We each went to our separate corners and looked for welcome distractions. I forced myself to catch up on the increasingly inane Legends of Tomorrow. Two straight episodes of characters grieving other dead characters was not helpful. I queued up the last DVD commentary I’d been half-listening to, which just so happened to be Four Weddings and a Funeral. And of course the very next scene was the death, the one funeral, and the speech where John Hannah quotes W.H. Auden’s “Funeral Blues”. Hannah got as far as…

Stop all the clocks, cut off the telephone,
Prevent the dog from barking with a juicy bone…

…before I started shouting in my head, “But doctor, the dog WAS Pagliacci!” Mentally mashing up Auden with Alan Moore for an audience of zero did not cheer me up and the DVD had to be stopped.

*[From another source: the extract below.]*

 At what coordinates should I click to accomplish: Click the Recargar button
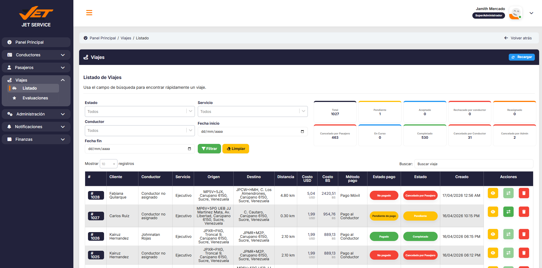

4:30 p.m. came and went. For the first time in years, it meant nothing.

None of us had appetites for lunch, but we agreed to a nominal supper of home-cooked burgers, one of my few specialties. When a few flecks of beef hit the floor, I didn’t have to race anyone to snatch them first.

A few crumbs from the buns likewise cascaded to the kitchen tile. No one swept them up.

We slept long but poorly, with no one snoozing at our feet.

I type this now with no one lying next to me. No one bouncing up and down awaiting their next meal. No one scratching at the patio door to be let outside, No one standing guard in case of disgusting goose invasion. No one bouncily following Anne around the house during her round of weekend chores. No wagging.

For twelve fun-filled years, Lucky wasn’t merely our pet, or our sidekick, or a burden or liability. He was the heart of our household, the loving comic relief, the self-appointed sentinel, the fourth wheel on the Golden cart. Now the cart’s tilting off-balance and we’re struggling to keep it upright.

It’s entirely likely we’ll get another dog someday, but right now is far, far, far too soon. We know we need time. For now we’re waiting for the pain to ebb, and hoping and praying to get back to the joy that was real.

Backyard Jungle Lucky!

Imagining doggie heaven as a lush, untrimmed backyard.

3 responses

  1. So very sorry to read this. I understand and share your grief, having lost my own cherished sidekick 7 months ago. In the early days I felt as if life was always going to be less sunny, off color. The pain lessened eventually, even if I haven’t quite gotten fully over the loss. Give yourself time.